Description of the task
Whenever a line in the material below contains "Models", copy that line.

>>>>>

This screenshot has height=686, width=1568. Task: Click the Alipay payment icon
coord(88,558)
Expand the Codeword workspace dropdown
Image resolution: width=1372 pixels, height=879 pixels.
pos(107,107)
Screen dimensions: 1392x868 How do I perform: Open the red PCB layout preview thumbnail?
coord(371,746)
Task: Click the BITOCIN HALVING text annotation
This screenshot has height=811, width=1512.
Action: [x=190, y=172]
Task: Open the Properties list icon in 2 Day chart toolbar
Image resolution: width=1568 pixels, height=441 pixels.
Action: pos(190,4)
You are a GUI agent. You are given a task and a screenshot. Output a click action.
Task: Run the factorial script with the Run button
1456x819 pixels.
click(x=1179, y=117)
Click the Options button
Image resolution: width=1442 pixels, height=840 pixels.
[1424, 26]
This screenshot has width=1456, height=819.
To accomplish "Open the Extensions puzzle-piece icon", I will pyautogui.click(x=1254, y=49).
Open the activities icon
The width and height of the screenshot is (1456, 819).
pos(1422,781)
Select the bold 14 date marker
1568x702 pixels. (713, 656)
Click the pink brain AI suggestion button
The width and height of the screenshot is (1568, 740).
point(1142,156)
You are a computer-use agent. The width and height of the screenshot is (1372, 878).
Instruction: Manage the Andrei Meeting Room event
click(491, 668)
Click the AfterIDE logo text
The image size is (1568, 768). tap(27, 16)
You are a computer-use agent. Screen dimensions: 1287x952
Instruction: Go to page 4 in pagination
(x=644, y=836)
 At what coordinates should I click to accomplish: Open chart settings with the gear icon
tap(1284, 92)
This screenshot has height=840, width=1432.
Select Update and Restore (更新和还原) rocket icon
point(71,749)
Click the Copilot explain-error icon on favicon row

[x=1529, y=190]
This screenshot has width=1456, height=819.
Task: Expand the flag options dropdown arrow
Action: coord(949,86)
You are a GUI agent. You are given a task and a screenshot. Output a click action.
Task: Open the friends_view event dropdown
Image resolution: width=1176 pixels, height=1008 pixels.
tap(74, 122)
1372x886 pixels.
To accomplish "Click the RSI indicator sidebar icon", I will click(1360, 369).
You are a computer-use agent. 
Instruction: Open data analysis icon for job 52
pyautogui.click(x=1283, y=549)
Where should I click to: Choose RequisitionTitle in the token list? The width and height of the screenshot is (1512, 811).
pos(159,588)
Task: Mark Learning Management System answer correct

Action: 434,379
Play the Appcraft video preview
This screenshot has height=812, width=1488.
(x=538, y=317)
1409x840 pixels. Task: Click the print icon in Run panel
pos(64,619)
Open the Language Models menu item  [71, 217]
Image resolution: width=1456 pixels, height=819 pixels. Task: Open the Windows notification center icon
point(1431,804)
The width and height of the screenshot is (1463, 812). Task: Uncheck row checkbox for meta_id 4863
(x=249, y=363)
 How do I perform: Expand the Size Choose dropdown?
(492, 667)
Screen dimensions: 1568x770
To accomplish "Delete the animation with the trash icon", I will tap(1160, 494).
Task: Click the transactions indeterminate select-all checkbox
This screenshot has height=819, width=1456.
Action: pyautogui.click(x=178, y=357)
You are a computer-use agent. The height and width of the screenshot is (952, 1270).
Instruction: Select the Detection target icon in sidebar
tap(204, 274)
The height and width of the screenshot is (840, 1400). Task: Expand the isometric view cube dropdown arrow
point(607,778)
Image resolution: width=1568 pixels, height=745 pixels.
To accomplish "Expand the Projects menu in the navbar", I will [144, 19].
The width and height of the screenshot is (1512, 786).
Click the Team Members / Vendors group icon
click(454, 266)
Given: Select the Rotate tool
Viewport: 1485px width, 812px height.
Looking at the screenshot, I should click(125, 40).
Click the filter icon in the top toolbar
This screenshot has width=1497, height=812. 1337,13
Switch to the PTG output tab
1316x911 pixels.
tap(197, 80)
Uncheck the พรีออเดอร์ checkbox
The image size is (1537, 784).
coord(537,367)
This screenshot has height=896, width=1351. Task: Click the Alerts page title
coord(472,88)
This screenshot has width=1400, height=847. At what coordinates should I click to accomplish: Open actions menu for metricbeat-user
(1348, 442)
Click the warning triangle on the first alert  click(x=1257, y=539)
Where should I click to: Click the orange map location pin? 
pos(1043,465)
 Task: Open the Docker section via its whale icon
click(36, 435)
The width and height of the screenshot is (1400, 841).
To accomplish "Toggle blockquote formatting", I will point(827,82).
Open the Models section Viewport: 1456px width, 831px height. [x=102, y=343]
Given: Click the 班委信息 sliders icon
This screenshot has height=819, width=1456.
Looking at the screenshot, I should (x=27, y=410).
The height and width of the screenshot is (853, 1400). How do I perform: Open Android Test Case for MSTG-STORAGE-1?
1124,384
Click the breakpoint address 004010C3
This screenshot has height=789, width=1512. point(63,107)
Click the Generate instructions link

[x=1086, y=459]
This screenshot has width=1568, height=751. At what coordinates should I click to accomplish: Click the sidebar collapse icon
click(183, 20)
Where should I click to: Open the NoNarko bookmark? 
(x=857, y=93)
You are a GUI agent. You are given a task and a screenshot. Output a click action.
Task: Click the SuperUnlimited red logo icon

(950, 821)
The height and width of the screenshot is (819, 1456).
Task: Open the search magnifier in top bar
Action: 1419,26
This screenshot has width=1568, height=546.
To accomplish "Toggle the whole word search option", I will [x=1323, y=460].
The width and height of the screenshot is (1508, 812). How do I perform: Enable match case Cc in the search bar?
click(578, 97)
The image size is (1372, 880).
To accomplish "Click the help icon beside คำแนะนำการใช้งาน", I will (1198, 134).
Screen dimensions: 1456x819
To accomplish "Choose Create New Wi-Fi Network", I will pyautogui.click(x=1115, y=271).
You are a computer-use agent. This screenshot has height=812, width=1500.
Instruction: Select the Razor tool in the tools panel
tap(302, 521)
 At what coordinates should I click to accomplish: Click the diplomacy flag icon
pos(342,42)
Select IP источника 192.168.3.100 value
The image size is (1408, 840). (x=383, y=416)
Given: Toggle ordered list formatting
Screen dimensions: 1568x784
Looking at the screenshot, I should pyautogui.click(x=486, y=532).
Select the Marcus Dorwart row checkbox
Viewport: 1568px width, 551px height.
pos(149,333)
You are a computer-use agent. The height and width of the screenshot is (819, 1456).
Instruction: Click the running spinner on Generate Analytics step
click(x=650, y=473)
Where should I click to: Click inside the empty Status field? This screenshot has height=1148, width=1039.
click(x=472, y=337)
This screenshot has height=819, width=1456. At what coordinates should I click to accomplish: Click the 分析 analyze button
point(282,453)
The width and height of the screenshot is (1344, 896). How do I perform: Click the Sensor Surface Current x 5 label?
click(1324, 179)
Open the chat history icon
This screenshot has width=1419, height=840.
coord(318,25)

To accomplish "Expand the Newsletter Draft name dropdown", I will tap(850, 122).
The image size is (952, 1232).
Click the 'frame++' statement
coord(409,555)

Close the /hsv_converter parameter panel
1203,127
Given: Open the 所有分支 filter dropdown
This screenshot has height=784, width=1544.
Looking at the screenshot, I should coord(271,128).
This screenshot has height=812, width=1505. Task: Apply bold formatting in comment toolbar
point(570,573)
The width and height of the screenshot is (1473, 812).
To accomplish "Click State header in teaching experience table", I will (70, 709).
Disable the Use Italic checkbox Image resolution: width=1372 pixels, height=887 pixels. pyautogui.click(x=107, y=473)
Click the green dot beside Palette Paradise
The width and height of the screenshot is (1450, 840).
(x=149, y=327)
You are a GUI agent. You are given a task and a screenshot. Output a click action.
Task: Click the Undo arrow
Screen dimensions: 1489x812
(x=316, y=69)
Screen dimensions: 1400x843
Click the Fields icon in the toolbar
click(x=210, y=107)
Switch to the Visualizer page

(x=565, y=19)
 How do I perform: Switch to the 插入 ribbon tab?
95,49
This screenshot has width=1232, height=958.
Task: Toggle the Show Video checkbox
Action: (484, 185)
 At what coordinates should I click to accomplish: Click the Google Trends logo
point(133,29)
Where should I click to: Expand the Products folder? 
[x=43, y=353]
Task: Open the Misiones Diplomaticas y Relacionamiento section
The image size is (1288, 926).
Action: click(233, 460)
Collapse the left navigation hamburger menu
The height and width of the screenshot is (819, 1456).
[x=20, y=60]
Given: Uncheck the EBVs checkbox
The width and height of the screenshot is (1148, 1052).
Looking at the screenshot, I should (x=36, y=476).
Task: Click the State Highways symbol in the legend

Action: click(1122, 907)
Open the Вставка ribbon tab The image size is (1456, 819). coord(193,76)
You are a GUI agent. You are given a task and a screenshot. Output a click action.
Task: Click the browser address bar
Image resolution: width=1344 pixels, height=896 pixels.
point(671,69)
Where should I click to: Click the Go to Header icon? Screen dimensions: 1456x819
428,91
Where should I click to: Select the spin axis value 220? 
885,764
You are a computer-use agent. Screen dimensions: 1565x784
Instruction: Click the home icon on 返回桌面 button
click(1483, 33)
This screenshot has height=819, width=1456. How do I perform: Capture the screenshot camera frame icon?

<<<<<

Reply
Open the Language Models menu item  [71, 217]
Open the Models section Viewport: 1456px width, 831px height. [x=102, y=343]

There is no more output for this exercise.